First up, we tackled the stage we didn’t get to play at Leipzig – Keepers of the Sky Gauntlet. It’s a level packed with vicious Thwomps that try to crush you at every turn. Alongside these are rotating Toxic Boxes from Super Mario 64, which can only be avoided by looking for the hole in one of their six sides, which you can hide in as the box smashes to the ground when you try to sneak past. Furthermore, to add to the Mario nostalgia the music is a remix of the classic Underworld track from Super Mario Bros. – a tune we were humming for some hours after we’d finished playing.

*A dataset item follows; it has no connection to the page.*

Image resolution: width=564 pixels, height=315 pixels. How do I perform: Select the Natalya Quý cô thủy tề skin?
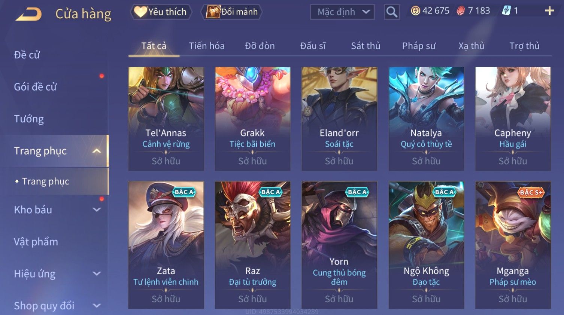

However, perhaps the most impressive thing about the level was its actual design. You see, in the centre of the stage are two spiralling black holes and between them a torrent of water rages from one to the other – creating a kind of bizarre anti-gravity rapids. The course itself is made up of a narrow concrete walkway that spirals around the two black holes. It’s like nothing we’ve ever seen in a Mario game before and certainly goes to show the kind of imaginative stages the development team at Nintendo is able to create thanks to Galaxy’s planet-based setting.

There’s a lot more information that IGN talks about including gameplay details from the two ‘secret’ levels. They say the levels are not exactly full worlds like most of the galaxies shown, but they seem more like small areas accessed by either a warp pipe or star.